In your tests, there is no latency between the user and the server. Also, there is no latency between the server and database, because the SQLite database is accessed from the same process as the test(server). The database is empty, meaning the computation on the database would be on par with the test code. This leads to a conclusion what your tests are additionally measuring, is how much faster querying a database using raw string vs constructing the query dynamically with each request.

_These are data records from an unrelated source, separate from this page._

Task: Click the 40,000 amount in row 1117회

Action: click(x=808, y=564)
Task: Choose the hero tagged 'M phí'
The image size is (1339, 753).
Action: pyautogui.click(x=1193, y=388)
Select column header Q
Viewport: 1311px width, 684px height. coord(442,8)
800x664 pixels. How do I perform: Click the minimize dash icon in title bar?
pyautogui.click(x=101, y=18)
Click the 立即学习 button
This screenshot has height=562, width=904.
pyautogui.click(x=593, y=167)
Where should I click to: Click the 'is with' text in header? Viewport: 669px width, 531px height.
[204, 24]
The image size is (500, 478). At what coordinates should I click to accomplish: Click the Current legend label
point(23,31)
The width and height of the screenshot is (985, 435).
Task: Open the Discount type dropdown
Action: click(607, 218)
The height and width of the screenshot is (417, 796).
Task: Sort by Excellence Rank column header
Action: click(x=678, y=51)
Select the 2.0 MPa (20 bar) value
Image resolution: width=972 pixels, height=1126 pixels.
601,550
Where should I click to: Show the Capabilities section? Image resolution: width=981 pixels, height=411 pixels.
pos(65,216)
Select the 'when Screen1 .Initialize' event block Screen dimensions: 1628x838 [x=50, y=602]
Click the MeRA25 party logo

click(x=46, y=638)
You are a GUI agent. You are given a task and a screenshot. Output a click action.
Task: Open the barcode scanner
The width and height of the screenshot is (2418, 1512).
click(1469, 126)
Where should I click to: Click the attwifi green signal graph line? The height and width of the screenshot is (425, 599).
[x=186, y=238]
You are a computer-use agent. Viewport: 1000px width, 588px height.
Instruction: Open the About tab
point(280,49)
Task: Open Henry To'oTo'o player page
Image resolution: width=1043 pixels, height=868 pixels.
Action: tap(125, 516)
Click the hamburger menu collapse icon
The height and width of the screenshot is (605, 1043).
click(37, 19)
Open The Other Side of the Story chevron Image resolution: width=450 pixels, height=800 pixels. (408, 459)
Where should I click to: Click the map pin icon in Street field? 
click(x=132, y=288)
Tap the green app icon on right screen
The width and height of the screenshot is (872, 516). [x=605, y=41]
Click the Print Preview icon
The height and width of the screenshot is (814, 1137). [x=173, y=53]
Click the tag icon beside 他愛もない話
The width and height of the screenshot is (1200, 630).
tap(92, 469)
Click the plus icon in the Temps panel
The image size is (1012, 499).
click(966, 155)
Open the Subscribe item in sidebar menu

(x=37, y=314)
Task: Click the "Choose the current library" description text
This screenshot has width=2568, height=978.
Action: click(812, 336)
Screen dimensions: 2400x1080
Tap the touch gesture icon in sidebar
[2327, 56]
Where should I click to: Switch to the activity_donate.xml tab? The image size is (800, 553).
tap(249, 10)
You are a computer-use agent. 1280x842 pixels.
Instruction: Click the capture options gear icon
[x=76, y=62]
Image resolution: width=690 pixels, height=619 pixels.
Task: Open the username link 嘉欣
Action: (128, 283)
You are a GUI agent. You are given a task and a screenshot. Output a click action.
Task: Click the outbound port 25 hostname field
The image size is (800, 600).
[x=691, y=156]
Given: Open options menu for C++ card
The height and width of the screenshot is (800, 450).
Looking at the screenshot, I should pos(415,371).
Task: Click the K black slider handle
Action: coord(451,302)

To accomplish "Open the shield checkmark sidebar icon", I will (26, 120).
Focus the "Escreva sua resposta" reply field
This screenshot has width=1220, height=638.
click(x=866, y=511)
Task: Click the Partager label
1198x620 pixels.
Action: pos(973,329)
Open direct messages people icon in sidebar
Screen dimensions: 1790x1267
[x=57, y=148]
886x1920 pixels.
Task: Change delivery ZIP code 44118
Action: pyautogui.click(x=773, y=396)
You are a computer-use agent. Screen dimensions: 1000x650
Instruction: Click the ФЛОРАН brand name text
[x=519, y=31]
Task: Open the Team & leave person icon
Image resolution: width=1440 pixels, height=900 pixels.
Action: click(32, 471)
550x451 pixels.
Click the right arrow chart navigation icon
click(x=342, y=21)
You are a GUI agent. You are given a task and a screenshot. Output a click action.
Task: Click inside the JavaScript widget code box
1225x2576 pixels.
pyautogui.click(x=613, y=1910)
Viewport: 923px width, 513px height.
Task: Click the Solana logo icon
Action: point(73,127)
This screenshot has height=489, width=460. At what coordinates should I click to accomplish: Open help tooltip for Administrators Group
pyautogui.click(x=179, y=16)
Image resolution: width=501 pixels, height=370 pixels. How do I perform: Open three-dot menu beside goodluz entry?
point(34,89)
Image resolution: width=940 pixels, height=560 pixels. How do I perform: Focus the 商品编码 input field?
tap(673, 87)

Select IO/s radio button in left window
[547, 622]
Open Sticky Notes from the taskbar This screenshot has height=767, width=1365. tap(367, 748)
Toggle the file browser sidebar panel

So, if you want to test the difference with and without explicitly prepared statements, you can compare the time between raw query with and without explicitly prepared statements, or jet query with and without explicitly prepared statements. That would probably give you around 5% speed up. Which shouldn't make any difference for common web server requests. I don't know what type of application you are building, but if those 5% or 40% percent are making a difference, maybe go is not the right language for your project.

In summary, usually, there is no need to use a prepared statement explicitly. There are only a couple of use cases in which I would consider using a prepared statement. One is if the server and database are not close, for instance not in the same AWS region. Using a prepared cached statement would save you one round trip to the database. The second use case is if there is a huge query and I want to make sure the database is using prepared statements every time, to save time on parsing the query each time on db. The third is if you are querying a database in a for loop(for instance to migrate some data).

from jet.

go-jet avatar go-jet commented on August 11, 2024 1

I've deleted previous message about prepared statement branch, to avoid confusion.

The prepared statement implementation can be found on stmt-cache branch. To use it, you'll just need to update database opening code.

For instance, currenlty you would have something like this for sqlite:

var db *sql.DB


db, err := sql.Open(driverName, connectionString)

and you need to replace it with:

var db *sqlite.DB

sqlDB, err := sql.Open(driverName, connectionString)

db = sqlite.NewDB(sqlDB).WithStatementsCaching(true)

sqlite.DB is a wrapper around sql.DB and can be used in all the places where you would use sql.DB. For instance:

err := stmt.Query(db, &dest)

This wrapper will intercept all the database queries. For new queries this wrapper will first create prepared statement and cache it, and then it will execute query. Any subsequent query will use cached prepared statement.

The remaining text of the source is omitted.